Simulation-skeleton exports

For a starting point in a production engine, MolScope writes topology skeletons: connectivity and per-bead bookkeeping, but no force constants or non-bonded parameters.

ms.write_cg_openmm_xml(cg, "cg.xml")   # OpenMM residue-template ForceField
ms.write_cg_itp(cg, "cg.itp")          # GROMACS [moleculetype]/[atoms]/[bonds]/[angles]

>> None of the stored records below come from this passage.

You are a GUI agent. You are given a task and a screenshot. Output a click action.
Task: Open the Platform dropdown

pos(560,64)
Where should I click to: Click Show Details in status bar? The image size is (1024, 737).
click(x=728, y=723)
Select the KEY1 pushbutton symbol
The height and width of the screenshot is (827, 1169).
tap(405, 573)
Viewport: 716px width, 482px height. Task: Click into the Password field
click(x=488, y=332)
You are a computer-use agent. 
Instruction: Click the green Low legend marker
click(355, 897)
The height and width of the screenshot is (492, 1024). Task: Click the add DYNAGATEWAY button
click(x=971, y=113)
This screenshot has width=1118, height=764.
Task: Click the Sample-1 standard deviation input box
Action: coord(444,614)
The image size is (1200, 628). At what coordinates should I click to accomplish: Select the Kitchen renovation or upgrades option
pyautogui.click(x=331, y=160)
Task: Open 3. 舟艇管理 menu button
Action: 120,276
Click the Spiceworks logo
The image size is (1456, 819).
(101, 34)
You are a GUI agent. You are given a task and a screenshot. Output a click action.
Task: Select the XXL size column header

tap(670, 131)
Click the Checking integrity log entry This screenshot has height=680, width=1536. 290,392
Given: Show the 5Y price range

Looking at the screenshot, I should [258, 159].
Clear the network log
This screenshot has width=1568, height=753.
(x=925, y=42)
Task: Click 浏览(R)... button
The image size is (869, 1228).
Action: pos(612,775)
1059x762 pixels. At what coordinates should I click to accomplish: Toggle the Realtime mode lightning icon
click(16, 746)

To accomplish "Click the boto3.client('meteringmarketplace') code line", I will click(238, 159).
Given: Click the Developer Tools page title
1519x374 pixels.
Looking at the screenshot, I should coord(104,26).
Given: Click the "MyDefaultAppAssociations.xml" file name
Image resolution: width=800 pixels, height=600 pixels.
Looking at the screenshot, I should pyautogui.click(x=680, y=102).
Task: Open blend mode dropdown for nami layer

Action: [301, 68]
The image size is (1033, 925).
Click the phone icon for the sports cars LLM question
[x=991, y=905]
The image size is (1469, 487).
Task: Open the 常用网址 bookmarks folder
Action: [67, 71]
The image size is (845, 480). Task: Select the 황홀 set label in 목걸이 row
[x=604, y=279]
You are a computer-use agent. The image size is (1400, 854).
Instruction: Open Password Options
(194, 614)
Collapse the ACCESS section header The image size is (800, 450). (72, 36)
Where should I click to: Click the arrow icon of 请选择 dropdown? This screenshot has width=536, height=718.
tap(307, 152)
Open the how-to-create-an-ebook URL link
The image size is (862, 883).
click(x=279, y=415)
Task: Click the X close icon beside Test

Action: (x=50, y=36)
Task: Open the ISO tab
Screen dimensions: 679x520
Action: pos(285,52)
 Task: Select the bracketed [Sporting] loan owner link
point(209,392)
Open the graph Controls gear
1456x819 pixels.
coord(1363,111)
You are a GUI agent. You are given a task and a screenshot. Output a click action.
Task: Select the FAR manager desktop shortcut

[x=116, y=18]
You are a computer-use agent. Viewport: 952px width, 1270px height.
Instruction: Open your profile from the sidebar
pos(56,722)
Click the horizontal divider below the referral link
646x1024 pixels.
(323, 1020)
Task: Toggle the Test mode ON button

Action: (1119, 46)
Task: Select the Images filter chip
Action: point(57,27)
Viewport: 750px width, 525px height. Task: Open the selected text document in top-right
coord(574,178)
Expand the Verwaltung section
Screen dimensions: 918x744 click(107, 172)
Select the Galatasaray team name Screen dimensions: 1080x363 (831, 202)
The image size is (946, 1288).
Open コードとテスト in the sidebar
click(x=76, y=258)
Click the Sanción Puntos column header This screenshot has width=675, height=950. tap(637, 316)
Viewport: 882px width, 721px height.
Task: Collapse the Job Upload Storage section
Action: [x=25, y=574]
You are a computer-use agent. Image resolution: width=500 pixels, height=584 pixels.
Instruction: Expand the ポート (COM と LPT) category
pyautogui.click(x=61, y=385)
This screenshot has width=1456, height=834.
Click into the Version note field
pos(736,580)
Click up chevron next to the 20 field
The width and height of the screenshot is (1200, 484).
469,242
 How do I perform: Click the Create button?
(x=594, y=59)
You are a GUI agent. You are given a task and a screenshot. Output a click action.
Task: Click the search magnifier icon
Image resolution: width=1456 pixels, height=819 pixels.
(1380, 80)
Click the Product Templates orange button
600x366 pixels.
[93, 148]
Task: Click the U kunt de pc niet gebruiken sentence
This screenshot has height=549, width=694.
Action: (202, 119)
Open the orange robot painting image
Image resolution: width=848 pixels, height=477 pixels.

The OpenMM XML defines bead types, masses and bonds per residue template. The GROMACS .itp lists beads as [atoms] (type CG_<resname>_<bead>, zero charge, bead mass), the bead bonds, and [angles] enumerated from the bond network (every i-j-k where i-j and j-k are bonds). Both omit force constants, reference values and non-bonded parameters, so map onto a Martini / elastic-network model and fill those in before running dynamics.

Mapping reports

cg = mol.coarse_grain("martini")
print(cg.mapping_report())

cg, report = mol.coarse_grain(mapping, return_report=True)

Limitations

MolScope is useful for interpretable coarse-graining prototypes, visual mapping inspection, and graph/ML representations.

It does not:

  • assign Martini bead types or force-field parameters,
  • assign force constants, reference geometries, charges, non-bonded or exclusion terms (the .itp lists bond/angle connectivity only), or create dihedrals,
  • build validated production simulation topologies,
  • write GROMACS [ virtual_sites* ] topology sections,
  • validate elastic networks, bead chemistry, or thermodynamic behavior,
  • replace a Martini preparation workflow.

The .ndx and JSON exports describe a bead assignment for inspection and reuse, and the OpenMM XML and GROMACS .itp are topology skeletons; none are simulation-ready force fields.